• **Objective**
Rewrite only the listing lines starting with the one that contains "You are a computer-use" and going on through the one that contains "pyautogui.click(x=135, y=183)", with "second article row" changed to "third article row" and everything else left as it is. Leave the pictures out of your answer.

• **Material to process**
***
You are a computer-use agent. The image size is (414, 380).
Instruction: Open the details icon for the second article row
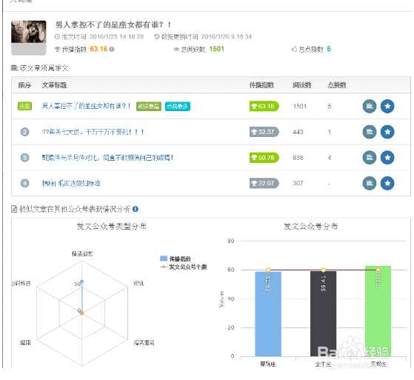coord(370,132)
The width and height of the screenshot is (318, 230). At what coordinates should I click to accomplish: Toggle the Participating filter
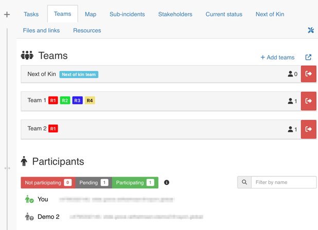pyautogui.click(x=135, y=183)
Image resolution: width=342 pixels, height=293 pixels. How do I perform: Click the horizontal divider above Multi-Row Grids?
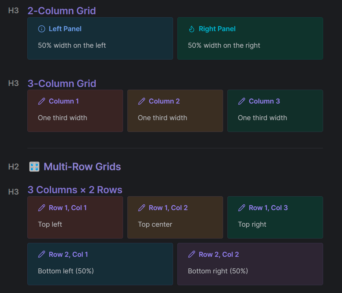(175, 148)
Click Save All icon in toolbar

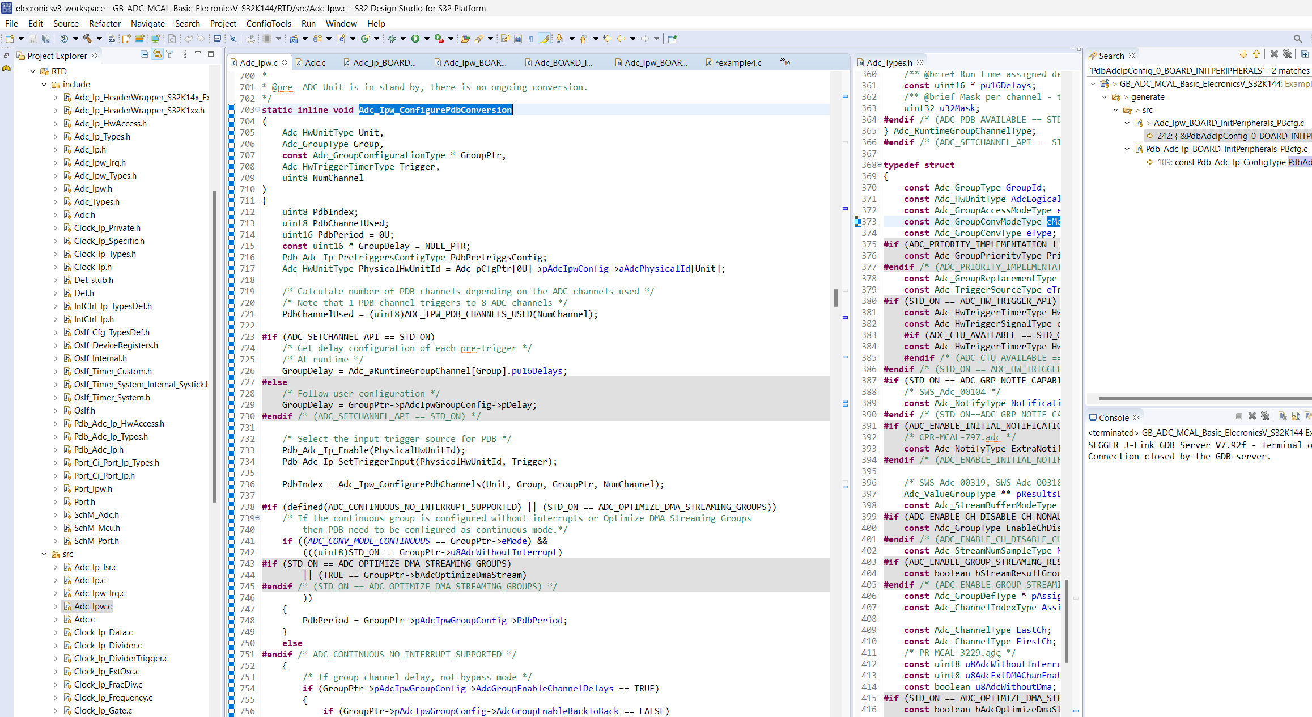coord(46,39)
***
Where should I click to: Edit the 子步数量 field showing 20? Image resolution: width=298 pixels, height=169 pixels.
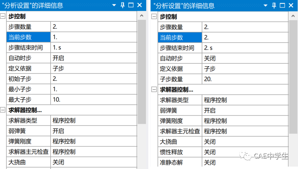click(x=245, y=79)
***
• **Output of the exercise**
You are a computer-use agent. The image size is (414, 380).
Instruction: Open the details icon for the third article row
coord(370,132)
The width and height of the screenshot is (318, 230). At what coordinates should I click to accomplish: Toggle the Participating filter
pyautogui.click(x=135, y=183)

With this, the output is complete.